The case took a long time. The good news came last week and the newspapers wrote about it on their front pages. The European Patent Office had rejected the claim of the American company that it had created a new fungicide from new seeds. 

The four-member panel of judges also had a name for the action of the US company. They called it bio-piracy. What it meant was that the company had tried to steal people’s knowledge of plants for its own profit by pretending that it was the company’s own creation. 

What is bio-piracy?

In the countries of Asia and Africa, people still have a very valuable collection of knowledge about trees and plants and their medicinal qualities. Most of the forests that have these trees are also to be found in these continents. This knowledge has been passed down from generation to generation. And its benefits have been shared by all. 

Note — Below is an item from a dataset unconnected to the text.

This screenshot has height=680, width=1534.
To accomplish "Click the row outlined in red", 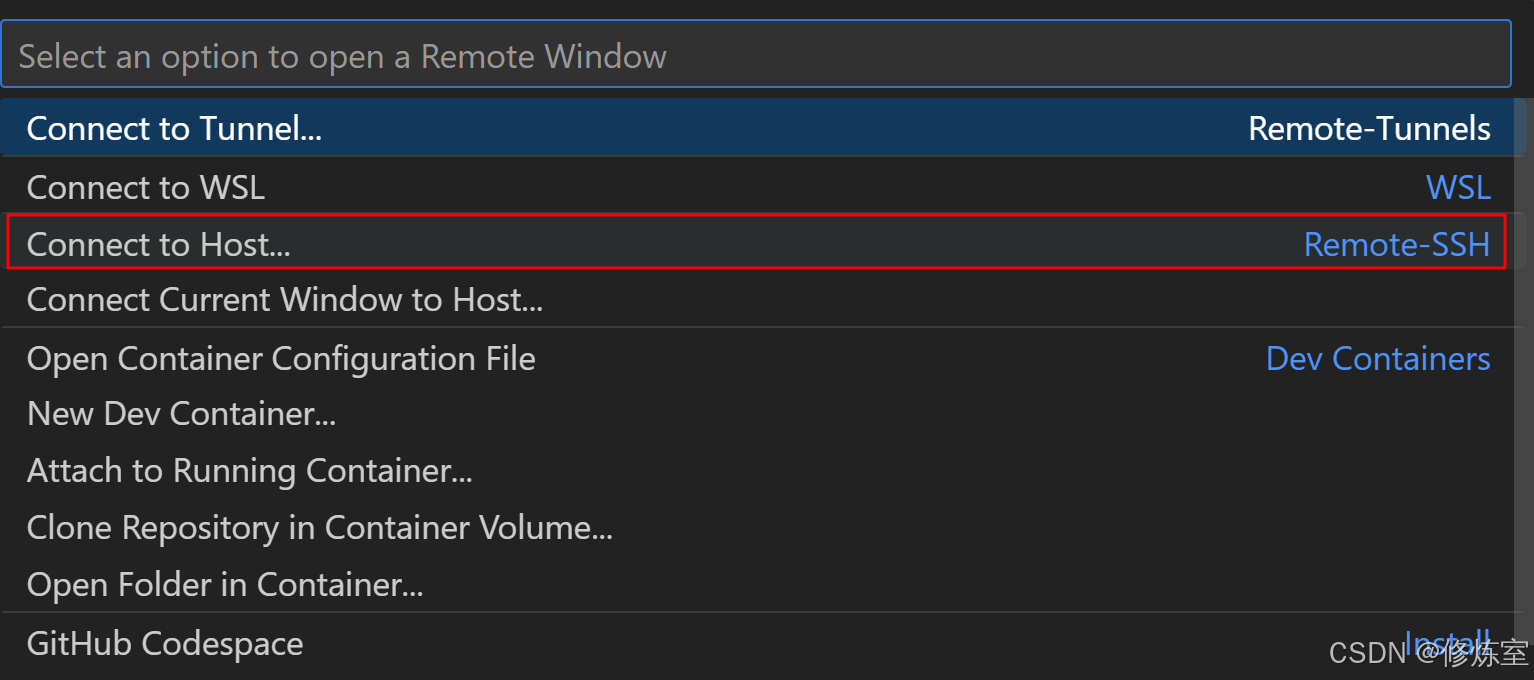I will pyautogui.click(x=756, y=243).
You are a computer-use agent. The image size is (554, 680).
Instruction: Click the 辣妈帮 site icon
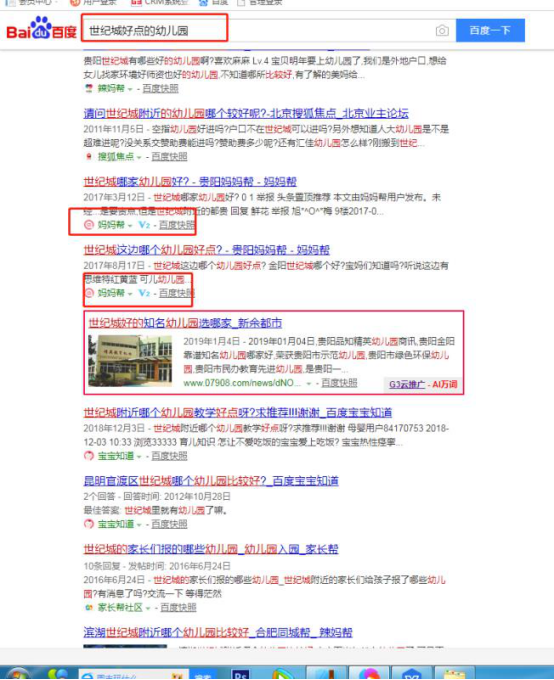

For some time now, Western countries have been wanting to make full use of this knowledge for their own profit. And they have been trying to get patents by claiming that they have made something new! 

Foreign companies from America, Japan, Canada, Germany and England have tried to patent almost 100 Indian plants, including the karela, or bitter gourd. They have patented the common weed Gokhru. The flour of Gokhru is the poor man’s food. 

Companies from these countries have even got patents for products from wild trees such as Arjun. In rural areas, the Arjun is used for making agricultural tools as well as carts. The dried fruit of the Harra tree has been a favourite Grandma’s cure for stomach problems. That too has been patented by a foreign company.